── Items ──
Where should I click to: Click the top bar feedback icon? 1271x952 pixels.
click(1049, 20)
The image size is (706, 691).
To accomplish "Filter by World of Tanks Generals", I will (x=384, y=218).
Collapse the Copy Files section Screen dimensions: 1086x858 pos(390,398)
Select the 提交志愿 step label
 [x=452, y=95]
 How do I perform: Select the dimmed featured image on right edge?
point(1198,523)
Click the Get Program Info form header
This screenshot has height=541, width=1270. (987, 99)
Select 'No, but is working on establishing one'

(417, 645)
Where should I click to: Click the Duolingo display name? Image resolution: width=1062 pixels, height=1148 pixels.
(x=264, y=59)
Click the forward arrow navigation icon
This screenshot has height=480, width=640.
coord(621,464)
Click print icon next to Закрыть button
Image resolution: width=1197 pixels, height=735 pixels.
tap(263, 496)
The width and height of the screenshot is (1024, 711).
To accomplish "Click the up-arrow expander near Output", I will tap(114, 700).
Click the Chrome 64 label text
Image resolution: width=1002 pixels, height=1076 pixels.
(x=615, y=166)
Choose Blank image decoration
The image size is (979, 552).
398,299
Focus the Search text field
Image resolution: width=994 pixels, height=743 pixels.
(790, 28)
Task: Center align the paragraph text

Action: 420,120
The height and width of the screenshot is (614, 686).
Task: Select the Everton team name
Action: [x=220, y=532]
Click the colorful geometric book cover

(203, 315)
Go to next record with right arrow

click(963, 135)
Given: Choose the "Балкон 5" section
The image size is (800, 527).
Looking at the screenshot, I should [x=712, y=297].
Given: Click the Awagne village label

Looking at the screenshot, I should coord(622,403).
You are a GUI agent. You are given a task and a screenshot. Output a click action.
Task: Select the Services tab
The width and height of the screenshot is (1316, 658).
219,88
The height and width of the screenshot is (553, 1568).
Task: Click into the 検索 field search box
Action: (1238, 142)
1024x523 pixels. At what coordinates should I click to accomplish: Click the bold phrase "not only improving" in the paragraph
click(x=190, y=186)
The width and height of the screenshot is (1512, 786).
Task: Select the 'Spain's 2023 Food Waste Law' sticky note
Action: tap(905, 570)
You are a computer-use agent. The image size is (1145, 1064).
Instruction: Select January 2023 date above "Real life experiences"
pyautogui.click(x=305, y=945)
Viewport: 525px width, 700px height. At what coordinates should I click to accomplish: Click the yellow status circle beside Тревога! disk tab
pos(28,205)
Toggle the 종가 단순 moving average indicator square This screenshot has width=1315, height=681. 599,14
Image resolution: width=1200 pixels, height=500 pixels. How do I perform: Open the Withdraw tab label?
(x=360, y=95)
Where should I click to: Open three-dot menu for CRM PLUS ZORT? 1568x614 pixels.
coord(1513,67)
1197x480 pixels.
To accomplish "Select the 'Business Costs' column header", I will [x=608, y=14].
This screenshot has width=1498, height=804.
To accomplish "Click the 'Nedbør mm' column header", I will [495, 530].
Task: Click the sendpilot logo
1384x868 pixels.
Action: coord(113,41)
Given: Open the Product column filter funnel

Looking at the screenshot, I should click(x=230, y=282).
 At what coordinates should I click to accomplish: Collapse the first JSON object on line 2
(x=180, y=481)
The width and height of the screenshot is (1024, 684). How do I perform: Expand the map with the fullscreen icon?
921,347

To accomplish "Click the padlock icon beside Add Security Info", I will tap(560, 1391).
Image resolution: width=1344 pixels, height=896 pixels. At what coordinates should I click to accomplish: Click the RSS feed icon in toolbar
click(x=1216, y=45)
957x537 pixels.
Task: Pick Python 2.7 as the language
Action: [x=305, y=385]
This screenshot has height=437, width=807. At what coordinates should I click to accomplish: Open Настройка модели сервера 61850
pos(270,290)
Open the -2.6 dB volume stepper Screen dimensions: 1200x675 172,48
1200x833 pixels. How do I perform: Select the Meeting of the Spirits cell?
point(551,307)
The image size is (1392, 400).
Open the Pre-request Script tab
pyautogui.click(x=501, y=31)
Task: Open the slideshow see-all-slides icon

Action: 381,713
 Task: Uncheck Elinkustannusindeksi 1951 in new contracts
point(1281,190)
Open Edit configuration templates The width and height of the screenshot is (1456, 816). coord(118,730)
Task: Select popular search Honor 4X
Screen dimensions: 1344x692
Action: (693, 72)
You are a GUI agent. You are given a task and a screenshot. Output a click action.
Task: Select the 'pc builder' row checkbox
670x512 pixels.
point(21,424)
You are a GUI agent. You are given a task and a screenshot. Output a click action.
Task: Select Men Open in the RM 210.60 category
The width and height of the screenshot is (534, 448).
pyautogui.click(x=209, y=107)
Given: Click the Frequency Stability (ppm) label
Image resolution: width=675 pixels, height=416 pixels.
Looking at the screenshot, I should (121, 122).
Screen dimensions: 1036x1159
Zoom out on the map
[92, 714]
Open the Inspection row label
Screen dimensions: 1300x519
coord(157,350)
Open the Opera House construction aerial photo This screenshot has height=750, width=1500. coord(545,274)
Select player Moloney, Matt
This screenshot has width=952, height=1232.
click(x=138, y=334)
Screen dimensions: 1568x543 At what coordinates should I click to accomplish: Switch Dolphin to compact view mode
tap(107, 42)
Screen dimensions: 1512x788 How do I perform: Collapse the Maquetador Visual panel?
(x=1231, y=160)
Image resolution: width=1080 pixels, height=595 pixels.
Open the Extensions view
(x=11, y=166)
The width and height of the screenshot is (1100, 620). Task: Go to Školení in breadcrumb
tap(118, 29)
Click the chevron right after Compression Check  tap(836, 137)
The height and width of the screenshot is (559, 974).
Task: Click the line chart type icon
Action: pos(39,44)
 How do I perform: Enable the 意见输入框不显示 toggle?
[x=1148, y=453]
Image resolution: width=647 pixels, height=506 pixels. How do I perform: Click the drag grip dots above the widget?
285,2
───
*What this task involves:* Which lines of the data above contain the string "arrow", matching case exactly? List each such line in full.

*Complete response:*
Click the forward arrow navigation icon
To accomplish "Click the up-arrow expander near Output", I will tap(114, 700).
Go to next record with right arrow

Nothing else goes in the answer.